Notre lecteur va lire d’autres livres. Éventuellement du même auteur, du même genre, ou d’un autre genre pour s’aérer l’esprit du premier. Qui connaît un lecteur qui ne lit exclusivement qu’un seul auteur ?
Nous ne sommes pas concurrents. J’écris de la Science Fiction. Est-ce que Jacques Vandroux, Manon Samson et Myriam Caillonneau sont des concurrents que je devrais démonter pour m’offrir une place au soleil dans le top 100 d’Amazon ? J’écris aussi de la Fantasy, est-ce que Luce Kolhmann, Eric Costa et Morgan Rice sont des gens que je vais devoir abattre à vue pour détourner leurs lecteurs vers mes propres écrits ?

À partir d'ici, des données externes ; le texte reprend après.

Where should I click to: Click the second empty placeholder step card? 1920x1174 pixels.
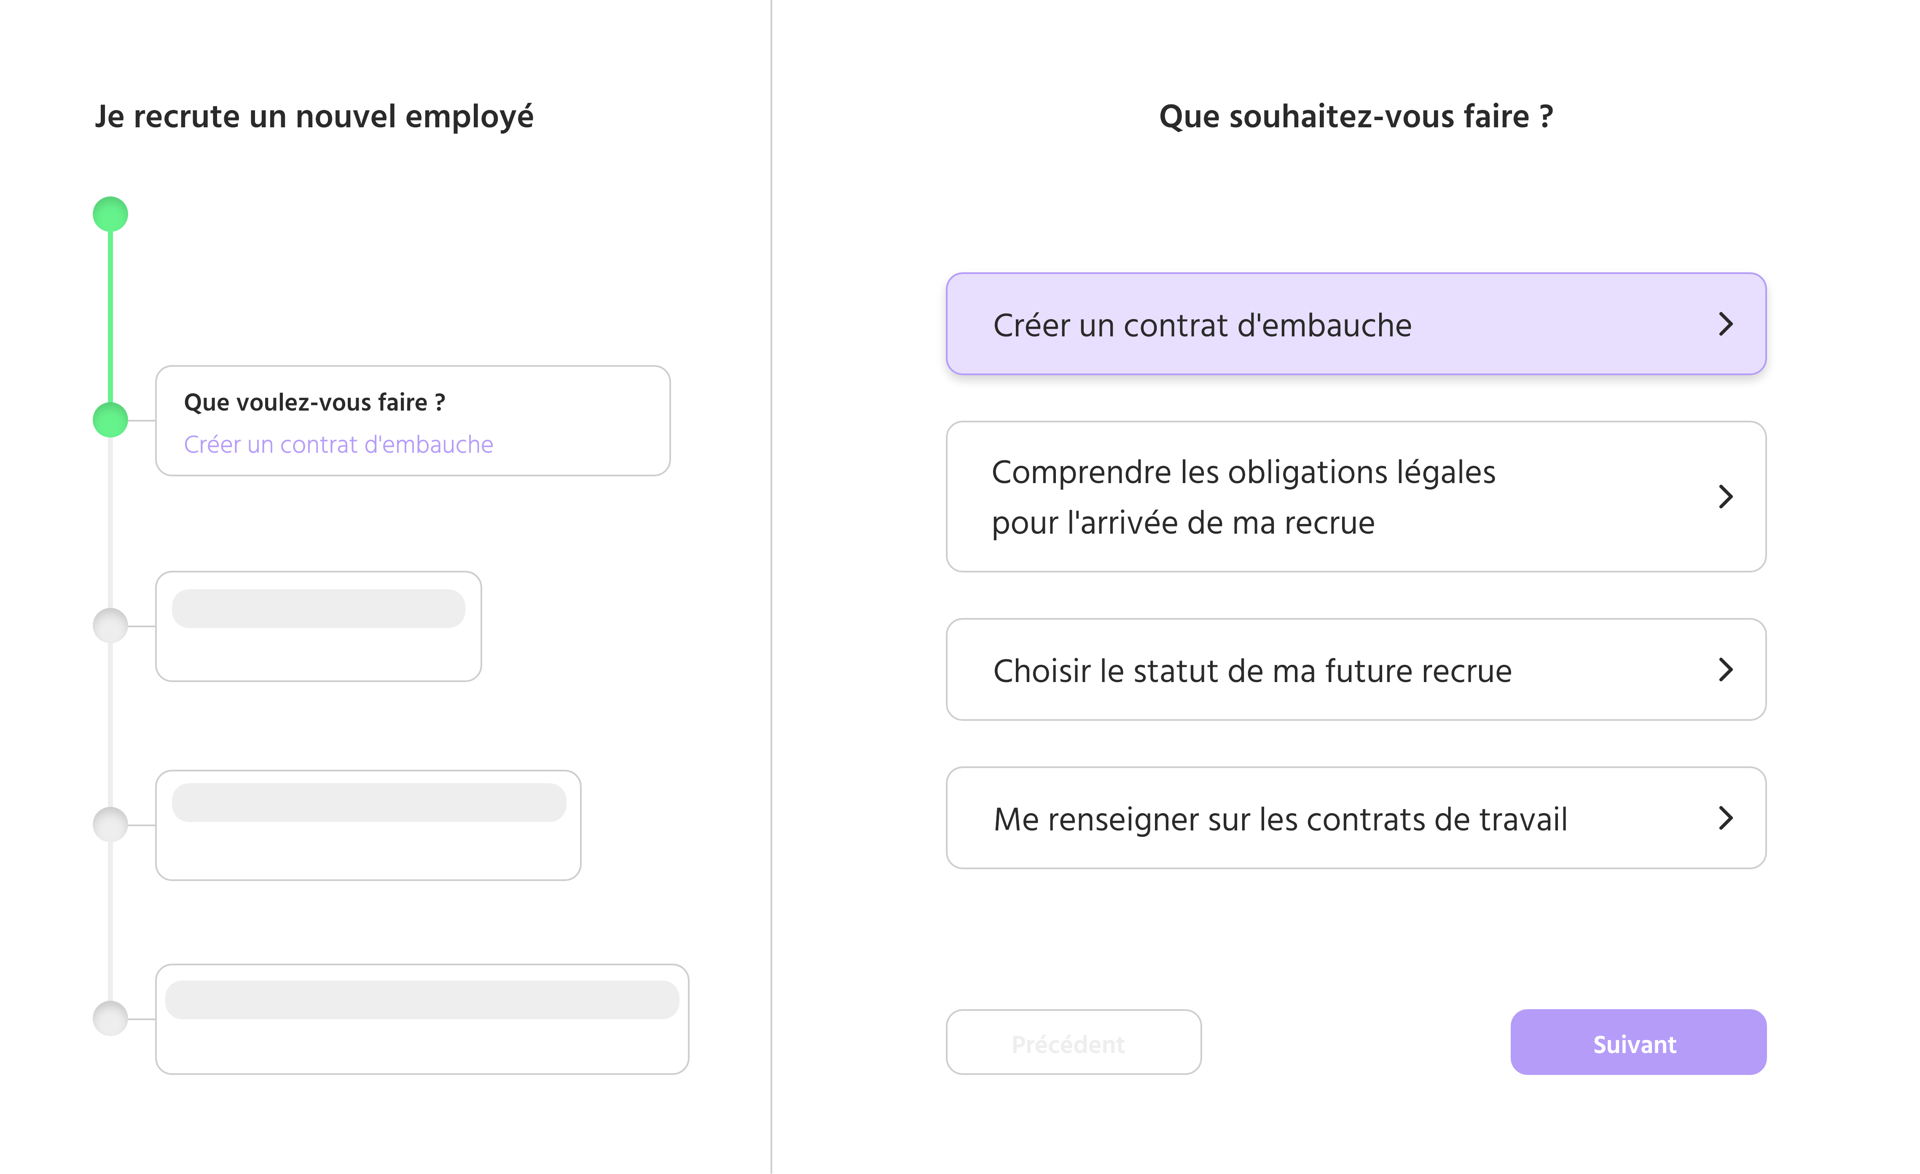[368, 826]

Ou est-ce que leurs succès gardent tout un genre à flot (moi y compris du coup) en attirant chaque jour de nouveaux lecteurs dans cette zone, paraît-il, méprisé de la SF et de la Fantasy ?
Est-ce que les succès d’Hunger Games, Harry Potter et 50 nuances ont coulés leur genre respectif en s’attirant à eux les lecteurs ? Ou est-ce que ces livres ont ouvert une période de faste où un certain type de roman voyait ses ventes décoller ?
Idem quand une de vos connaissances parvient à atteindre son Xéme commentaire positif et prend la tête d’un classement : même s’il est normal d’être un peu envieux (bordel on est humain !) Mais si vous écrivez dans la même branche, réjouissez-vous, c’est un brise-glace qui peut vous entraîner dans son sillage. Votre talent et votre pugnacité à continuer à écrire et à vous améliorer seront quelques un des facteurs qui vous permettront de servir à votre tour de brise-glace pour vos consœurs/confrères. Pas le nombre de vote négatif sur l’ouvrage du voisin.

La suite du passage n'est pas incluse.